# PROBLEM TO SOLVE
Retype, without changes, every line from the line that contains "You are a computer-use agent. Screen dimensions: 1568x455" through the final line of the records. Exclude pictures.

Stored items:
==*==

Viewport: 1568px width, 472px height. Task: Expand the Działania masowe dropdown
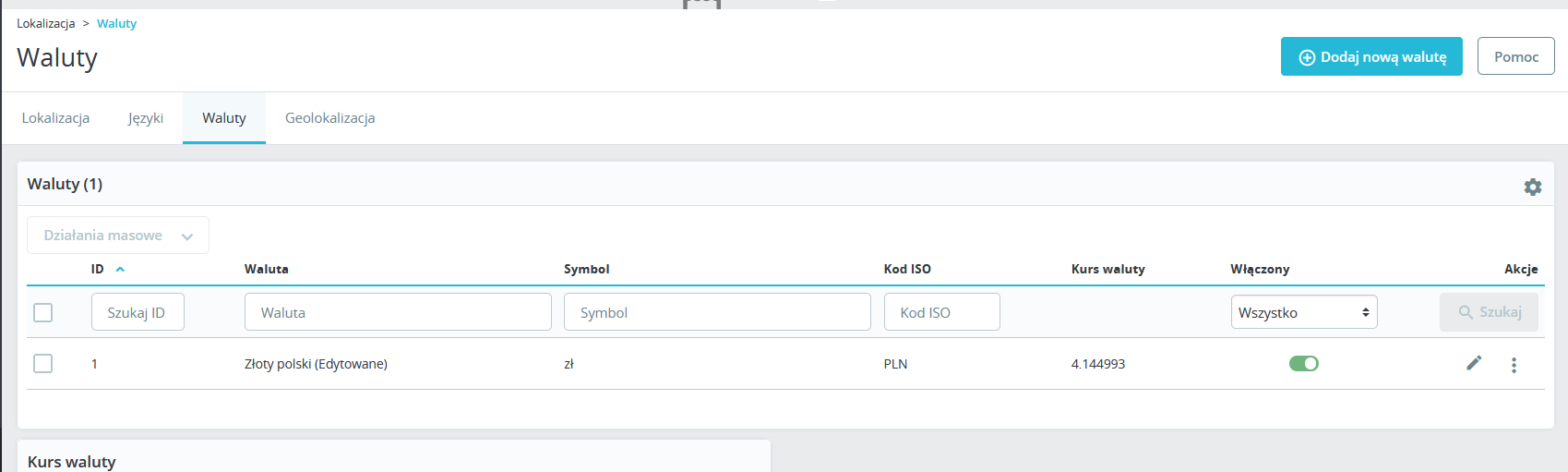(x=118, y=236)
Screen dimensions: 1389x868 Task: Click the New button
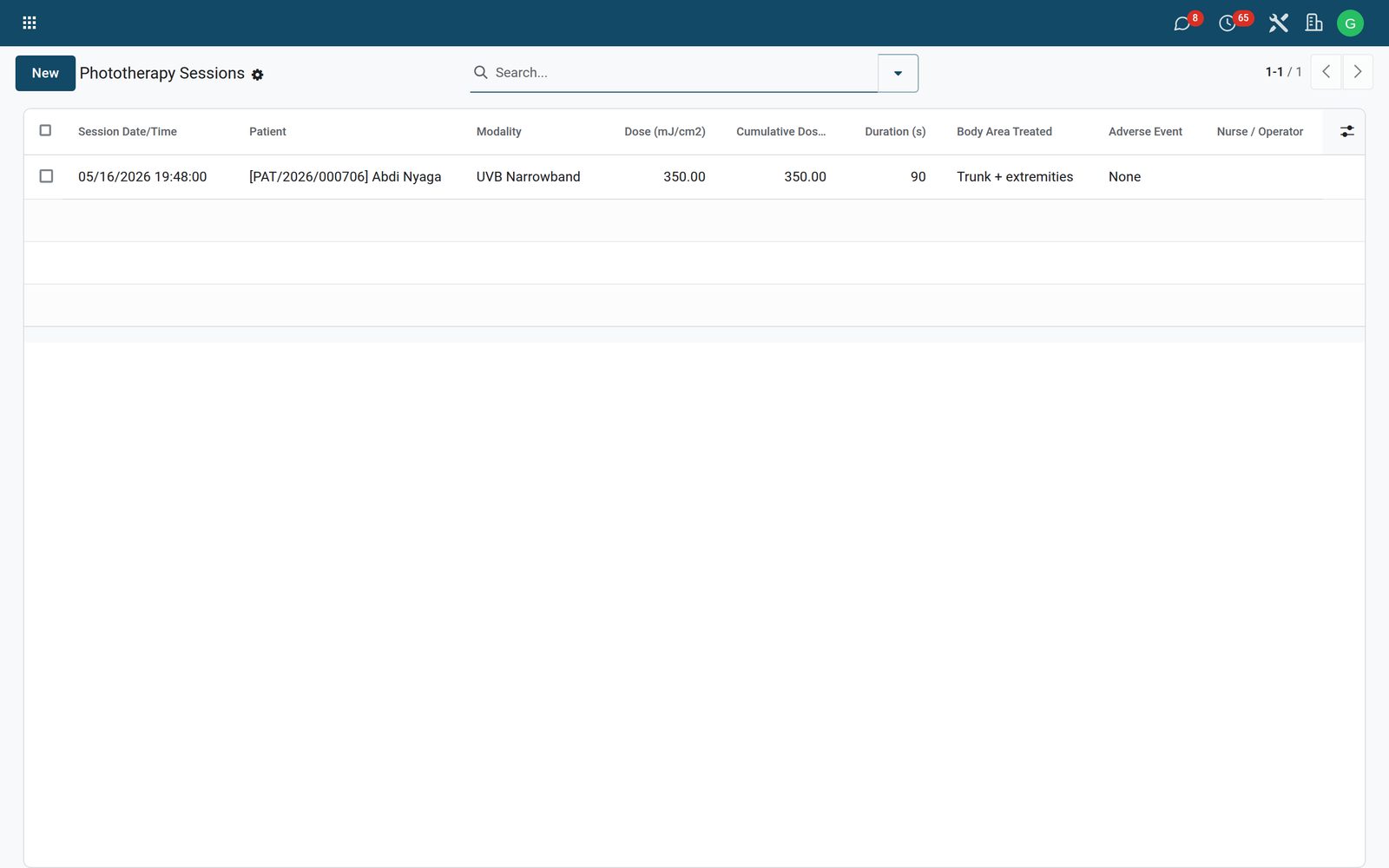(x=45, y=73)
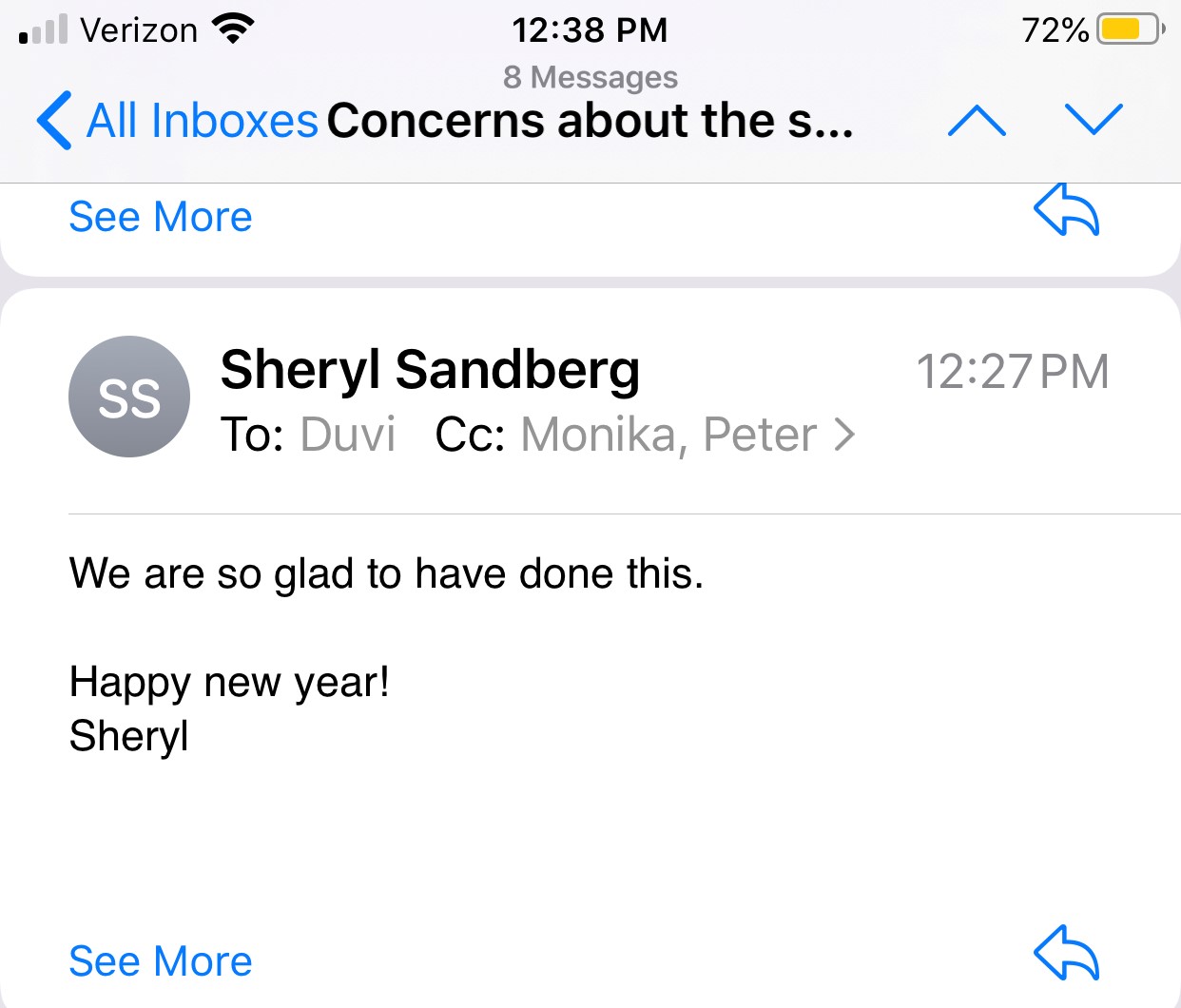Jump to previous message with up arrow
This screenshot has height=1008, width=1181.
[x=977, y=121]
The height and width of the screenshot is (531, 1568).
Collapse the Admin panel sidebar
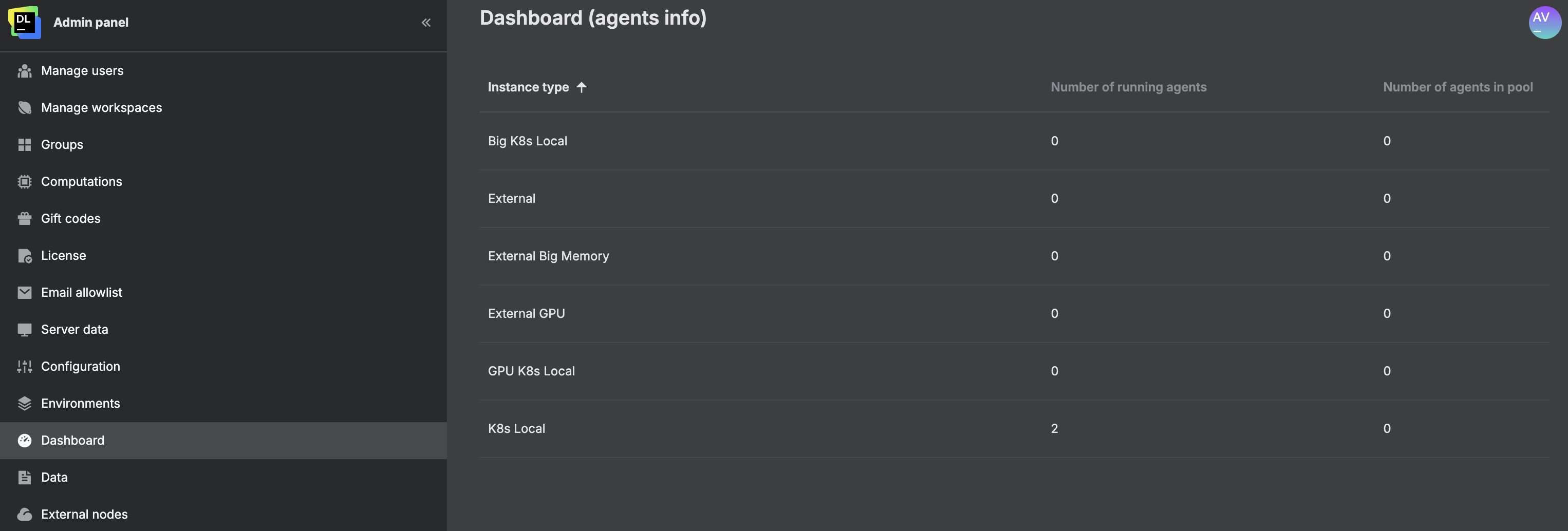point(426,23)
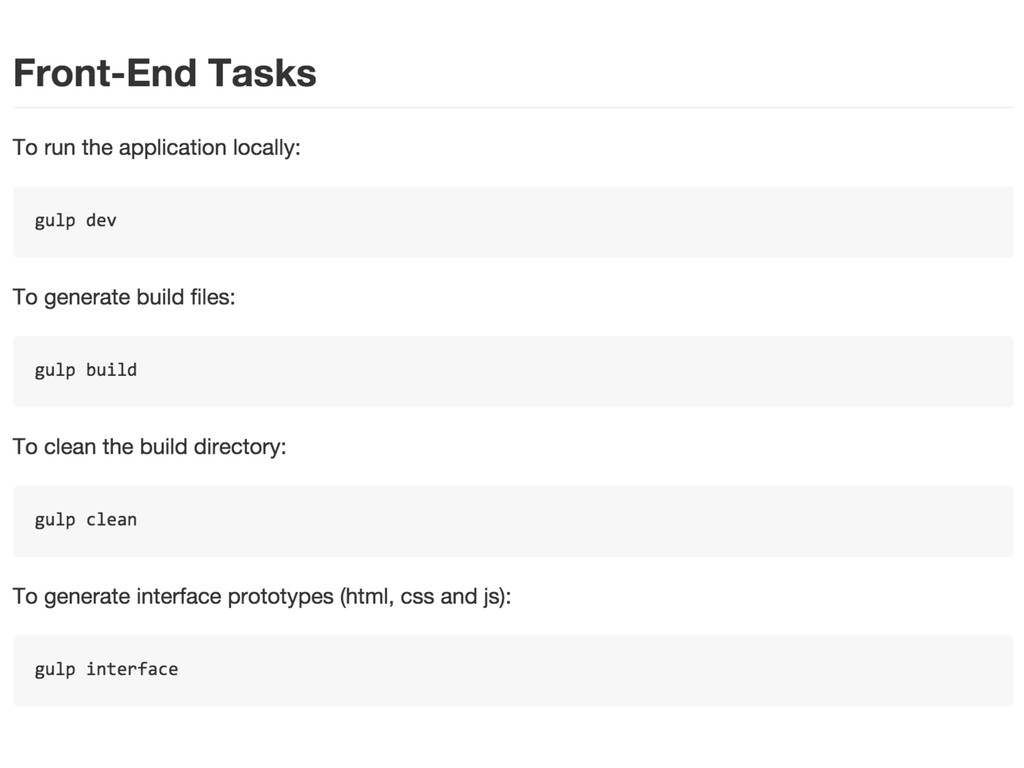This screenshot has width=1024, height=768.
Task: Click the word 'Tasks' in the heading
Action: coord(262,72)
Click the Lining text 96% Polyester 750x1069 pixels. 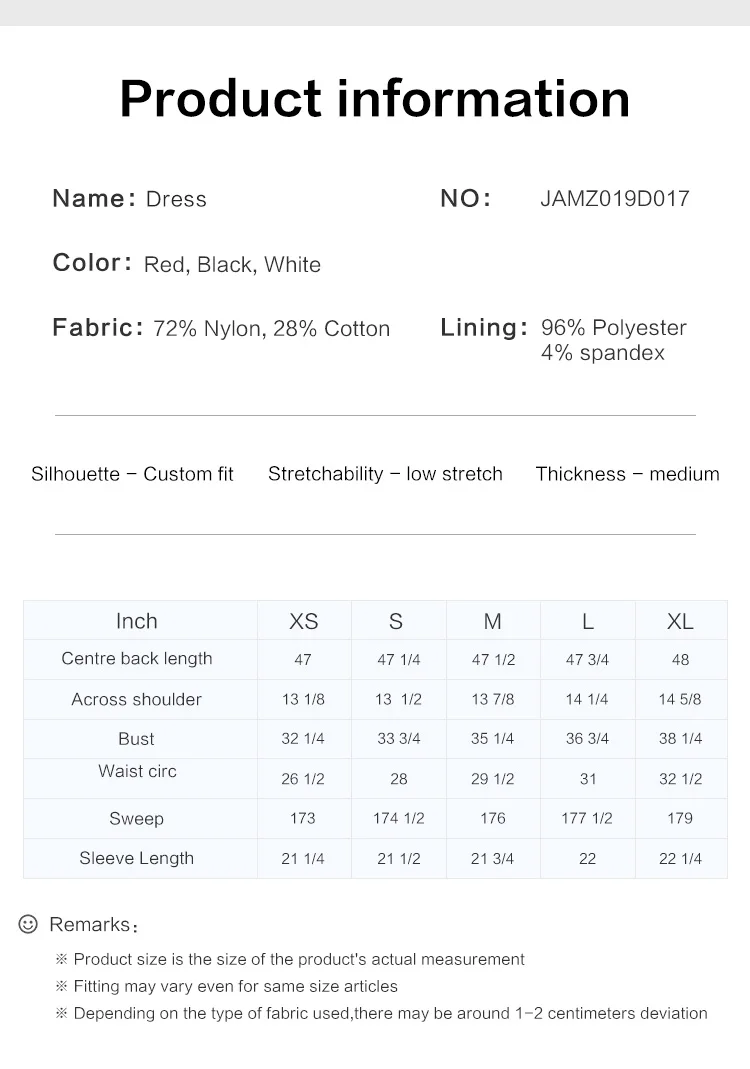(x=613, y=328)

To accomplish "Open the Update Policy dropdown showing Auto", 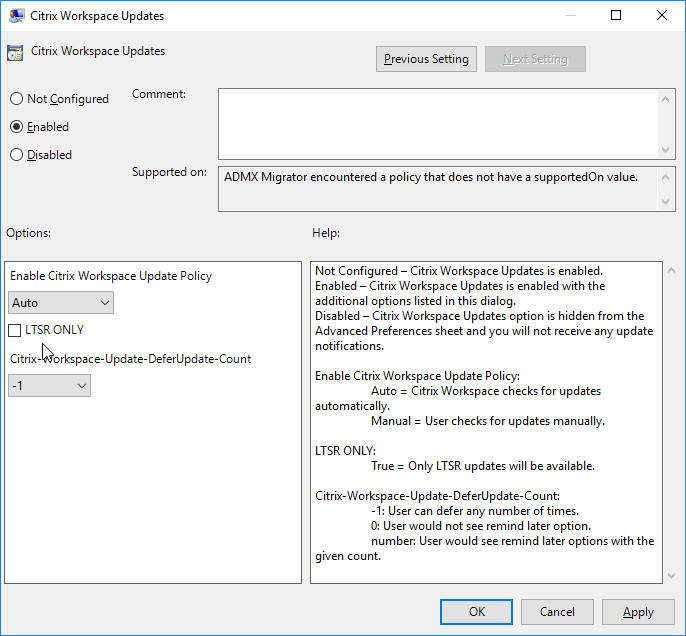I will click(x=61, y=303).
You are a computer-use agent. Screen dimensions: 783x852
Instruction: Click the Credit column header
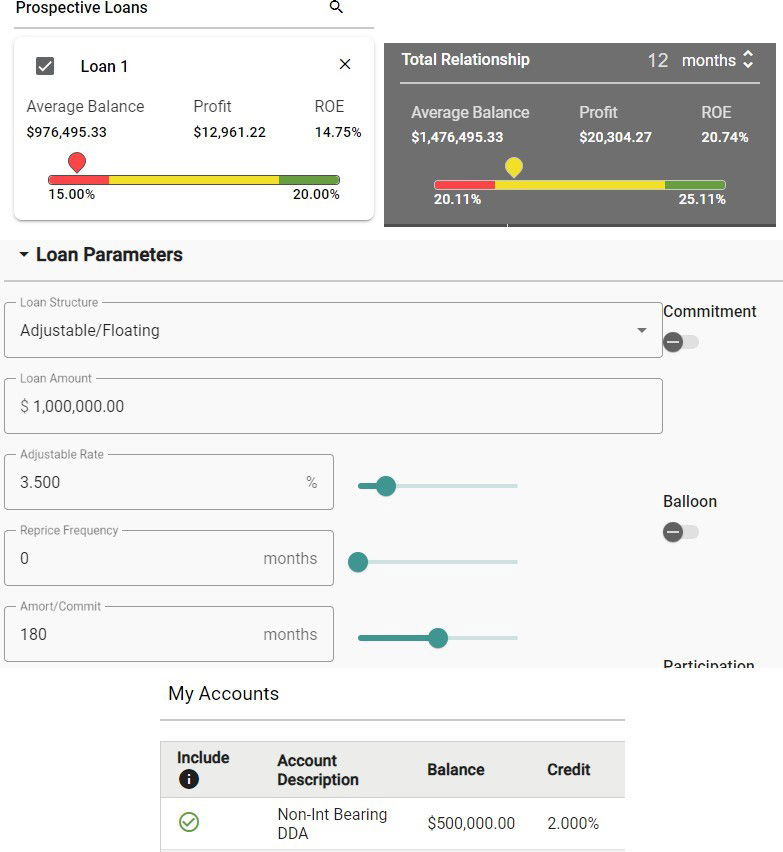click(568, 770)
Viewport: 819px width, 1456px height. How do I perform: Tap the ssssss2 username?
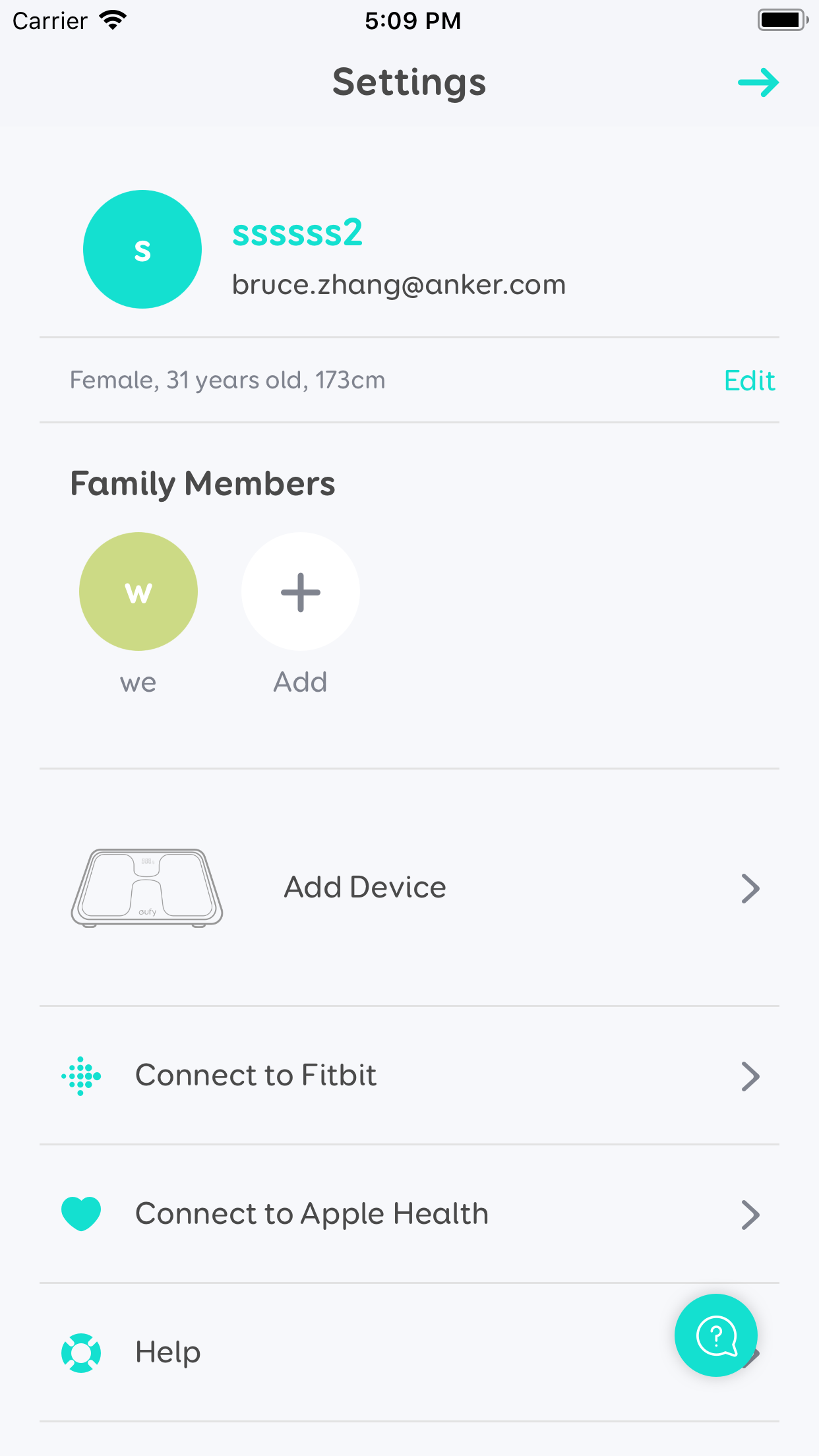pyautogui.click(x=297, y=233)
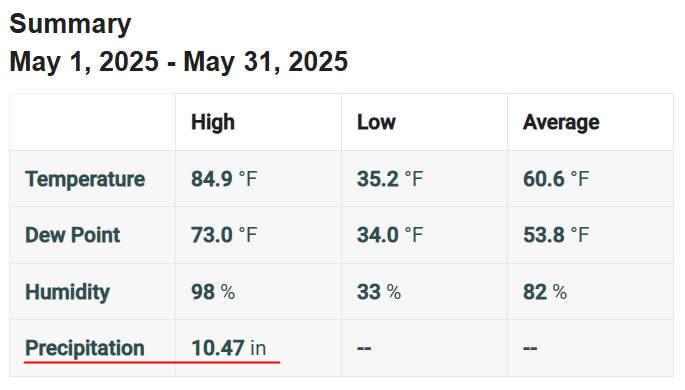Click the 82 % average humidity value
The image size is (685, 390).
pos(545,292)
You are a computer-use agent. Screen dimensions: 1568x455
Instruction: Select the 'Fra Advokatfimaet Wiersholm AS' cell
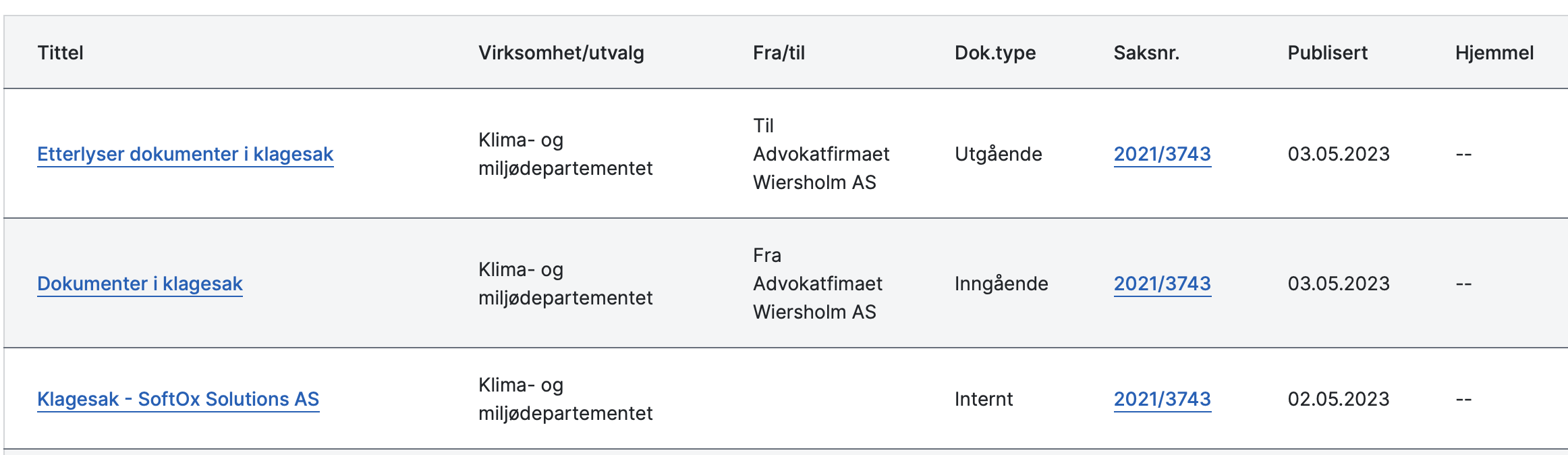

==*==

# TASK ANSWER
You are a computer-use agent. Screen dimensions: 1568x455
Instruction: Select the 'Fra Advokatfimaet Wiersholm AS' cell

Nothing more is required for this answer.